= SELECTED TEXT =
+ + + +

In this article, we will discuss all the core concepts of Spark API; however, our focus is to use Spark for data science. The details about the big data framework provided in the article will be sufficient for you to understand performing data science with Spark.
For data collection and storage, Spark has a very nice distributed mechanism that uses RDD. For data cleaning and data processing, Spark provides a DataFrame API, which is available in Java, Python, R, and Scala. In this article, we will be using the API for Python, wherever needed.
The data lifecycle consists of various steps involved in getting insights from data. We obtain raw data from various sources and then integrate, explore, and aggregate the data. This helps reduce the volume of data (perhaps from terabytes to gigabytes).
Once the data is in an organized and structured format, we further narrow down the data as it is suitable for the use case or business problem in hand. We find patterns, trends, predictions, and build a model that can be deployed and then monitored to get the insights required.
In the collection, we get data from various sources, like social media sites, databases, CSV files, and XML files. All that data has to be integrated into a single source. The data then should be formatted in a single understandable common format, like Parquet, Avro, and text.
We have said that the data comes from various sources, which means it has to be a huge chunk of data of millions of users. You might be knowing about how Facebook receives more than 100k likes every minute or 3 hours of video is uploaded on YouTube every single minute.
Imagine collecting data for a day, week, month, and so on. That will be huge! And all of it – raw!
Well, the volume of data coming from a variety of sources (like Instagram and Facebook) is just one part of it. The data multiplies very fast, i.e., the velocity of the data becoming huge is very high.
Even if the data is not voluminous, it is complex because of its unstructured nature. The veracity (integrity) and the value of the data are other important aspects of big data. These are called the 5 V’s of big data and constitute the definition of big data – Volume, Variety, Velocity, Veracity and Value.
Because of the above complexities, RDBMS systems are not suitable for big data. Thus, we need something more flexible and reliable, like Apache Spark.
Big Data Analytics
Big data analytics is a process where large datasets are analyzed to find hidden patterns, trends, correlations, customer preferences, and other insights.
There are two main aspects of big data analytics – storage and processing.
Big data analytics is also of 2 types – Batch analytics and Real-time analytics.
In batch analytics, data is collected and stored over a period of time, and then ETL is performed on the data. Some examples are credit card data and call data collected over some time. The MapReduce function of Hadoop can perform batch analytics on the data collected over a period of time.
Real-time analytics is a type of big data analytics that is based on real-time (immediate/streaming) data for immediate results. Data from IoT devices, cloud, GPS devices are some examples of real-time analytics data.

+ + + +

= PROBLEM TO WORK ON =
The Spark article above names two types of big data analytics. What are they?

= STORED ROWS =

+ + + +

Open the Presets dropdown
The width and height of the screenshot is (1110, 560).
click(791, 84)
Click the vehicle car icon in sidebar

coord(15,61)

+ + + +

= RESULT FOR THIS EXERCISE =
Batch analytics and real-time analytics.